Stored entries
━━━━━━
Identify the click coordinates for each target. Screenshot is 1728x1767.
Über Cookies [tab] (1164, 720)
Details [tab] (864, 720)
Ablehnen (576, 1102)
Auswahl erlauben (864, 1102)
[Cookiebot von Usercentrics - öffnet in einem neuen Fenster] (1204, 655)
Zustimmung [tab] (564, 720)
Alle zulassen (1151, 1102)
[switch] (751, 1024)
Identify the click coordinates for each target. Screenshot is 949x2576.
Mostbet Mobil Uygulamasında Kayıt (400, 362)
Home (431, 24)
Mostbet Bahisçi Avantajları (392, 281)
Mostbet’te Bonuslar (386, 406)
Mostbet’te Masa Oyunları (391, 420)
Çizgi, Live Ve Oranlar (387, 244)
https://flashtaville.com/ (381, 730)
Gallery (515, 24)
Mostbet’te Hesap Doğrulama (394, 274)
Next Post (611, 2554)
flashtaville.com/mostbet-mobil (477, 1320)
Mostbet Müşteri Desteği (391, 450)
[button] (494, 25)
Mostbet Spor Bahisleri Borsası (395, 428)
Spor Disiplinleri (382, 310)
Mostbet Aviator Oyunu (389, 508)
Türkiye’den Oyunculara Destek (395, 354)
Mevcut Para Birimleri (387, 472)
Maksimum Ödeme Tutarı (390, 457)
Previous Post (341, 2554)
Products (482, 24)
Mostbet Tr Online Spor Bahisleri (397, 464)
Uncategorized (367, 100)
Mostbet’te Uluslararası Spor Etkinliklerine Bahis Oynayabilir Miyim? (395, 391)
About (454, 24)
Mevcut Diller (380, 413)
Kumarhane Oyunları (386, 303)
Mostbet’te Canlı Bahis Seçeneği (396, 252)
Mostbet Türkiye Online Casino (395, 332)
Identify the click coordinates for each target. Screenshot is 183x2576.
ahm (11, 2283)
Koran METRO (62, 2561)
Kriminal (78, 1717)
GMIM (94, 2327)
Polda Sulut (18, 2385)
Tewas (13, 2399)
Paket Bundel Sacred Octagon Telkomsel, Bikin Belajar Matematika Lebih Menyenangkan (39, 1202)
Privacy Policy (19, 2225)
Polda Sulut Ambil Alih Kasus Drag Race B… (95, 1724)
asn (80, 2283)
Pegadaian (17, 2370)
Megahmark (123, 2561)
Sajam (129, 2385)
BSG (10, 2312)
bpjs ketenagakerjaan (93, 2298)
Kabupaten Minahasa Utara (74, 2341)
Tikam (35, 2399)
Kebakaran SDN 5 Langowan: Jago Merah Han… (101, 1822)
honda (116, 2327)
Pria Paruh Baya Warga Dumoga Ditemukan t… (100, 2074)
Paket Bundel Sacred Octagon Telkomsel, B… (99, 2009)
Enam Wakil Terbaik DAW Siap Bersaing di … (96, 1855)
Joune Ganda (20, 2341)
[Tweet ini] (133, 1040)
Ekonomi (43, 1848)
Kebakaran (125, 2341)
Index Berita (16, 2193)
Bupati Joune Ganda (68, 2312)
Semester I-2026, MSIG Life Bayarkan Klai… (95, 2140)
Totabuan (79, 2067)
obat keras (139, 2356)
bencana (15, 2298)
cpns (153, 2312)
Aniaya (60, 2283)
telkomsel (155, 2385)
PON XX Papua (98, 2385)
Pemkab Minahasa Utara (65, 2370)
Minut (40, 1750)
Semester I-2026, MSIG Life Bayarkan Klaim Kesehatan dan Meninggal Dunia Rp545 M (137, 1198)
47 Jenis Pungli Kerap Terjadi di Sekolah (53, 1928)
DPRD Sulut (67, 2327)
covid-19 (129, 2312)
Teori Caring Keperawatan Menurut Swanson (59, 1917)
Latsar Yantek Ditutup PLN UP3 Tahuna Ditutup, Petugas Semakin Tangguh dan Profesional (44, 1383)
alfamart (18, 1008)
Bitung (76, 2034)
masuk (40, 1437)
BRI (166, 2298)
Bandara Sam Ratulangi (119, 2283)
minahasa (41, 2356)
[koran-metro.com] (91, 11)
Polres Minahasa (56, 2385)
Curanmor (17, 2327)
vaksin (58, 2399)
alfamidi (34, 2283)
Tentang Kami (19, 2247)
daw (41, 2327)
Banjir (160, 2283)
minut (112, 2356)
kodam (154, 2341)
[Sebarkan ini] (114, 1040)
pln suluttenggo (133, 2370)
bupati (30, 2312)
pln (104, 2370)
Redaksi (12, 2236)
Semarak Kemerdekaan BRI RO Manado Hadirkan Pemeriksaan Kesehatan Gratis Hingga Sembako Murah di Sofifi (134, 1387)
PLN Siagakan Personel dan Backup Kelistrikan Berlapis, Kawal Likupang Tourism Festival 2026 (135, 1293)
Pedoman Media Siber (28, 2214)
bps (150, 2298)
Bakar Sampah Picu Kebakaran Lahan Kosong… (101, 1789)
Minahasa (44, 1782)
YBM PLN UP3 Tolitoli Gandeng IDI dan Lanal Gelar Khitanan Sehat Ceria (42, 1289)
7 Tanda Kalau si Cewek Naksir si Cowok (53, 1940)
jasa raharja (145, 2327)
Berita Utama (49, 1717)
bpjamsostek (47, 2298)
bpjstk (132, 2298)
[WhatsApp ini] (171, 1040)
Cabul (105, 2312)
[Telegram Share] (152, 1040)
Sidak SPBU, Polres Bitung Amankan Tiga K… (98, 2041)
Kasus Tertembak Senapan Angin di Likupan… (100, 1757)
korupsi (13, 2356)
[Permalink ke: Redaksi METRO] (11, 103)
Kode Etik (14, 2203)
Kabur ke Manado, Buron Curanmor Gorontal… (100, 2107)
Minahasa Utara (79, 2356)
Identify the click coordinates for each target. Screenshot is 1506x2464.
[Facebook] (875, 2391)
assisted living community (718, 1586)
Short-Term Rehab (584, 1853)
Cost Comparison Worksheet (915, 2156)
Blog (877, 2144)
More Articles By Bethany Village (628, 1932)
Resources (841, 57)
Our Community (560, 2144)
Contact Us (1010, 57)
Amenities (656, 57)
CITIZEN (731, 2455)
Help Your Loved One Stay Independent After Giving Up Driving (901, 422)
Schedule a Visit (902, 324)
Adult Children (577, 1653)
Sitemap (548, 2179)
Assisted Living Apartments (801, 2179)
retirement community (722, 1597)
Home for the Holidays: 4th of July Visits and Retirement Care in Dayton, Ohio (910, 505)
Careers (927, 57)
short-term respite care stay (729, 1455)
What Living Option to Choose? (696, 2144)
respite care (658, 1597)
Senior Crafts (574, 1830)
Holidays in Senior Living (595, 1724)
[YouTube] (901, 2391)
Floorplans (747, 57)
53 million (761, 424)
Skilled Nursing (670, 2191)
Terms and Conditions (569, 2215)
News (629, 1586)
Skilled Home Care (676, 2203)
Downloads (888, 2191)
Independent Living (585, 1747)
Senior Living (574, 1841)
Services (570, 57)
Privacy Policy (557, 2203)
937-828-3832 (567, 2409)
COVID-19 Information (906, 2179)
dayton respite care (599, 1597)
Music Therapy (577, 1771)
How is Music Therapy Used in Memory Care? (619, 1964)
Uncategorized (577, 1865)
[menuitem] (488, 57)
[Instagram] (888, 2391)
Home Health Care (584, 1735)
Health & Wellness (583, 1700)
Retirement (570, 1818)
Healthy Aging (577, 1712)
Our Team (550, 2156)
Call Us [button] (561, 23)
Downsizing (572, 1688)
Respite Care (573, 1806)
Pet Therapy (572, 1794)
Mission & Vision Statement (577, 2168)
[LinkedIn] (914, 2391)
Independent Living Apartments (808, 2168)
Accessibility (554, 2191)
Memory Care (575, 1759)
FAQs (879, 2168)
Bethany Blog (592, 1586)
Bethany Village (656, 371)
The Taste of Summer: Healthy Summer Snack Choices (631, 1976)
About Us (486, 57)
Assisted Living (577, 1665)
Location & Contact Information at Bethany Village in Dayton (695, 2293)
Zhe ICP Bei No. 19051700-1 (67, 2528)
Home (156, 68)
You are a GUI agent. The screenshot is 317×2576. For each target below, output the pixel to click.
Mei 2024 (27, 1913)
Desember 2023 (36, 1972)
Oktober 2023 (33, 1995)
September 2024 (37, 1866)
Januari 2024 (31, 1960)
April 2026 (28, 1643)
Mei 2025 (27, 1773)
━━━━━━
§ **About this task**
A count is needed of the lines in the entries that contain "Oyunları". Supply only that number.

§ **Exercise solution**
2